10 Responses to “Thoughts on Faith, Fear, and Judging Others”
  1. Paul Capps said:

    Reminds me an unattributed quote our pastor mentioned during staff meeting yesterday: ‘The opposite of faith is not doubt; the opposite of faith is fear.’


  2. These sentiments are exactly what we are trying to emulate in our lives as well as instructing our four blessings. Application…why is it so hard? Lord give us all the desire to use the wisdom provided, given in your word!

    Thanks Ron!


  3. “We cannot know what strong faith they may already possess because we are likely unaware of what they’ve already overcome.”

    Lewis talks about this in Mere Christianity (I think). What a wonderful perspective shift from normal self righteous attitudes. It was a kick in the pants for me.

    Thanks for the reminder Ron.


  4. Ron,
    Very insightful. I am reminded of what Paul reminds us through the Holy Spirit:

    “What God has begun in us He will complete.” God does nothing in half-measures.Cultivating a close relationship with the “most winsome Being in the universe” will indeed cause us to walk in a strong and confident faith.

  5. Eric (not EP) said:

    Phil 1:6 for the quoted reference above.


  6. “When renovating a house, furniture is taken out, carpeting is torn up, walls are broken down, entire rooms demolished.”

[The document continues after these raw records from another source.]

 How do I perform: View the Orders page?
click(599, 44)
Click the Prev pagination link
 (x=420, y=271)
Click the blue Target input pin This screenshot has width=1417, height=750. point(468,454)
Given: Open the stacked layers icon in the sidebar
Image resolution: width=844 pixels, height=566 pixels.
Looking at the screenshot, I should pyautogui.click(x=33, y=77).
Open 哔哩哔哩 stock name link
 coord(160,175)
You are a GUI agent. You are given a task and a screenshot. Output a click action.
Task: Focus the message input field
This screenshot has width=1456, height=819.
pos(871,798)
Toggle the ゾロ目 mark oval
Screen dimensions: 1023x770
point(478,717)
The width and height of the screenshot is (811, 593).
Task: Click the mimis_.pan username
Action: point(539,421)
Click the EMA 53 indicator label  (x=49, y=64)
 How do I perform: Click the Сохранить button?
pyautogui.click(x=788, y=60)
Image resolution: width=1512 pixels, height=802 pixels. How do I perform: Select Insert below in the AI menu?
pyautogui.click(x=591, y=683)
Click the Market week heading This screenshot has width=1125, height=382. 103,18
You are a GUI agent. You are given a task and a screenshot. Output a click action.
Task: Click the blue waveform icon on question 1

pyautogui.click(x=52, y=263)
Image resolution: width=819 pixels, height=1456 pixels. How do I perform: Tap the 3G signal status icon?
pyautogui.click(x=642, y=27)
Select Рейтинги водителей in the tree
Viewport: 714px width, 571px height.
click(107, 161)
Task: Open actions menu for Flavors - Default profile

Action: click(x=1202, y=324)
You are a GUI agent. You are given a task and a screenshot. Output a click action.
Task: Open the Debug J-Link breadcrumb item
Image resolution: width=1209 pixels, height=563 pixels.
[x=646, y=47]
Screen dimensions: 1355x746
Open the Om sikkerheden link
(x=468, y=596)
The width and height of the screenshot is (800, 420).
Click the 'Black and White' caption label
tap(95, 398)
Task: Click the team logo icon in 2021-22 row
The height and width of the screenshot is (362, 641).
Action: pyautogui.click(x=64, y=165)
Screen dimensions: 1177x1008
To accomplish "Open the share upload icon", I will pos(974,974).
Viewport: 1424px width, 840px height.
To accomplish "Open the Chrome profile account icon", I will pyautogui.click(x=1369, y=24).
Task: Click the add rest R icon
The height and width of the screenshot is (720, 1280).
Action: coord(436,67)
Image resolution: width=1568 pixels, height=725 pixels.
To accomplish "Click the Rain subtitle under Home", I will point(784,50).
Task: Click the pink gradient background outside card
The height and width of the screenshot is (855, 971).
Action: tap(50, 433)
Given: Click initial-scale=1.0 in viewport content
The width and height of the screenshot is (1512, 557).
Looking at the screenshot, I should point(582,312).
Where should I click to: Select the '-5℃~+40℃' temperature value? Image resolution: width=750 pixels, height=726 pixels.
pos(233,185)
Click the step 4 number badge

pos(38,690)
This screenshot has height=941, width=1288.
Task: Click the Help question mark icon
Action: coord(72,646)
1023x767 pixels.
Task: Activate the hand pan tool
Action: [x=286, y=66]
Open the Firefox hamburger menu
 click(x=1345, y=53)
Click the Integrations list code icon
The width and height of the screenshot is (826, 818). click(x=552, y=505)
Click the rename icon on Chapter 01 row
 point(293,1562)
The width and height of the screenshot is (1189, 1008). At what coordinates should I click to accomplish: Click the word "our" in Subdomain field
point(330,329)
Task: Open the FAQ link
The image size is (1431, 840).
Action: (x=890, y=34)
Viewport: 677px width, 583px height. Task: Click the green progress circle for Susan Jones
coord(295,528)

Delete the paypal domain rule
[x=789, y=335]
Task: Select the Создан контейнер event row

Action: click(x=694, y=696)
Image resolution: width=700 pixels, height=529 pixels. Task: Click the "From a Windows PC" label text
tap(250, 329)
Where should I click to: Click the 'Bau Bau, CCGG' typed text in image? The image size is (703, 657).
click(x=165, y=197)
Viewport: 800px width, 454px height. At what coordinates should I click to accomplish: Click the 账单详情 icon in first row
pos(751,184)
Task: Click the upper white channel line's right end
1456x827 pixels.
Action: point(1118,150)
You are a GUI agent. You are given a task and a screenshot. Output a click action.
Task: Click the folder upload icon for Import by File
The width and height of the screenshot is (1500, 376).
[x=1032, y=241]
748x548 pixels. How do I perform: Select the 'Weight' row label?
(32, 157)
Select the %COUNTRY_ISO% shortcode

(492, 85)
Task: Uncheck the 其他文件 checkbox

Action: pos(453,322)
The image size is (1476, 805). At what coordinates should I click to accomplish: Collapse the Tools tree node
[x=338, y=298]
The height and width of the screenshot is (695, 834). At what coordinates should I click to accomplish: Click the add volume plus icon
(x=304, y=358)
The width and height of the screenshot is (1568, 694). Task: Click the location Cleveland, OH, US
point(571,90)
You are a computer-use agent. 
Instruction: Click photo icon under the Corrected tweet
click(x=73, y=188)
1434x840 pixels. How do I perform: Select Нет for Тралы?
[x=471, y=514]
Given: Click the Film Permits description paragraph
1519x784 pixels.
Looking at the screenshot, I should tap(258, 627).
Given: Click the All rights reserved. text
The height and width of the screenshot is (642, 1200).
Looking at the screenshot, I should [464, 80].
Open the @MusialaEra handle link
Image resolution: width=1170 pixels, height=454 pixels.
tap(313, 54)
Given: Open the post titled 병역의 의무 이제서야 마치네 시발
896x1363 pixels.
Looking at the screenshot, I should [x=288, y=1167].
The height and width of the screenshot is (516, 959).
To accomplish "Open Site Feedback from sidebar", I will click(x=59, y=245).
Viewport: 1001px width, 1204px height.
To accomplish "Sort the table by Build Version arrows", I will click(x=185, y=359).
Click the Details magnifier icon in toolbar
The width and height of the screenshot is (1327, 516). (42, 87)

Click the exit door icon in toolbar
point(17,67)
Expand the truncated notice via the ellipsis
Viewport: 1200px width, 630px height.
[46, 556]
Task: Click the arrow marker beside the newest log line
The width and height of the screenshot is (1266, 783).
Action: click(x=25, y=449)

    It reminds me of a sermon I heard by Tony Evans of how painful that remodeling process can be on personal level: “God can’t remodel the house until he tears down the walls.”


  7. Aaron,

    C.S. Lewis compares it to the kind of car we’re driving through life. Some have a beauty, and some are bombing around in an old junk. Only the Great One knows the condition of our earthly rides. He alone is equipped to judge the process. And He says “I didn’t come into the world to condemn the world, but to save it”. Wow!

    Enjoyed this post, Ron.

    Your friend on the pilgrim road,

    Loriann

  8. Leesa Hicks said:

    Ron

    Romans 8:28 “For God does work all things to the good of those who love Him” Life’s “broken chairs” do hurt and they can create fear of the unknown. Such as when a person’s son dies. The unthinkable has happened and one must realize that Satan also lives in this world. The only difference between keeping the faith in God’s promises and caving into bitterness. You see the goodness in the tragedy and you want to make sure that God is glorified in repairing the broken chair rather than allowing the chair to stay broken.

    Blessings
    Leesa

  9. Ron Block said:

    Leesa,

    Life has broken chairs - yes. We go to sit in something and it falls apart.

    We have to realize that in reality - actual Reality - there are no broken chairs. God always keeps His Word, even if we don’t see it, even if we are torn apart by life - He desires to teach us that all things do work together for good to those who love Him, the called according to His purpose. No broken chairs. No wasted time. We are schooled by everything that happens to us.

    The broken chairs that happen in this temporary framework of the Seen are designed to give us a choice. In a sense we are entrusted by the Creator of the universe with some chairs that break; we are entrusted with Choice. What will I do with this apparently broken chair, and the hurt done to me in the breaking of it? Will I trust God and walk in faith again, or will I put up, shut up, hide, and shrink back in a desire to never be hurt in this way again?

    People in this seen realm who have unreasonable fears about ordinary things - going outside, spiders, enclosed spaces, crowds - are considered as having a mental aberration, a little bit of mental ill-health.

    What, then, of not trusting God? It is the ultimate in ill-health - spiritually, mentally, and eventually, if persisted in, even physically.

    Broken chairs along the way give us the exercise in faith-ing, to build the reliance on Christ that we will need for future endeavors.

  10. Leesa Hicks said:

    We must choose to either stay frozen with fear or move forward in faith. Joshua 1:7-9 became the verse that helped me to move forward rather than frozen.